**Material**

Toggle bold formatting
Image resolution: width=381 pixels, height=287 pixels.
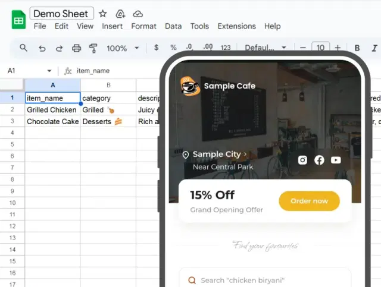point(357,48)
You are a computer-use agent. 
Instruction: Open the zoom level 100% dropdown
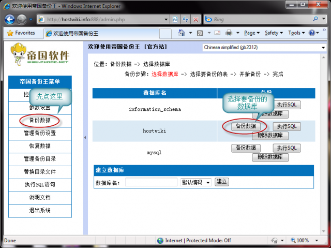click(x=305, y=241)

---

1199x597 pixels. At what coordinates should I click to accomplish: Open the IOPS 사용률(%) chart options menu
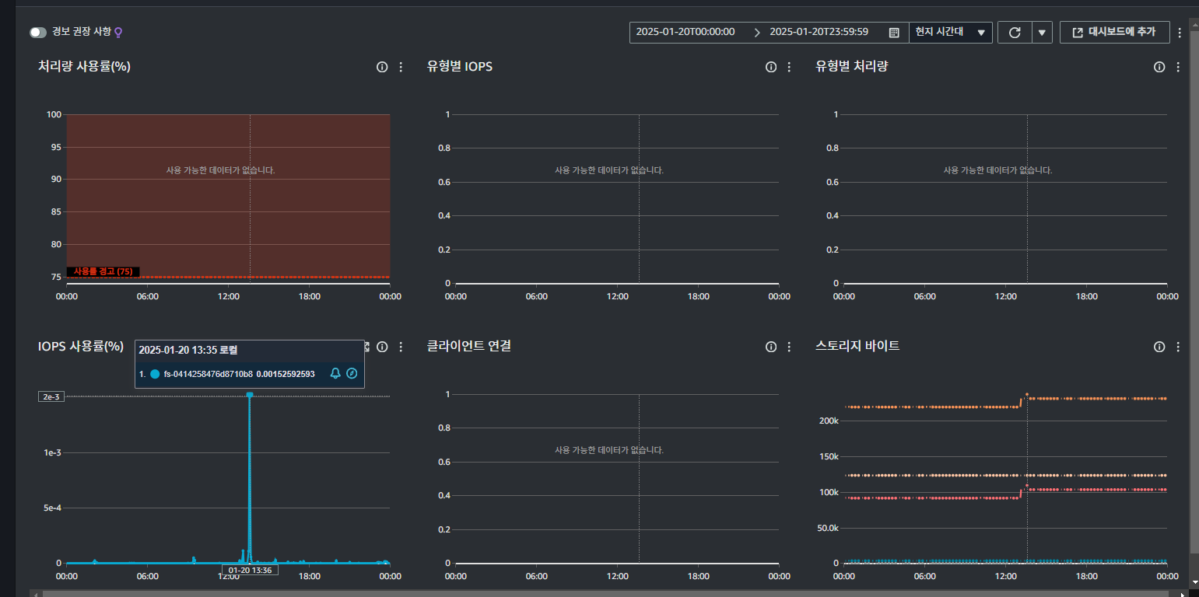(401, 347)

**What the exercise asks**
Could you reproduce the material beginning at the line containing "You are a computer-use agent." and ending after the line containing "click(x=305, y=241)", requests included, with every coordinate in the answers multiplied by 0.3 and rounded to the nearest whole number, halves rounding up? Leave the pictures out of your reply.

**Full solution**
You are a computer-use agent. 
Instruction: Open the zoom level 100% dropdown
click(x=92, y=72)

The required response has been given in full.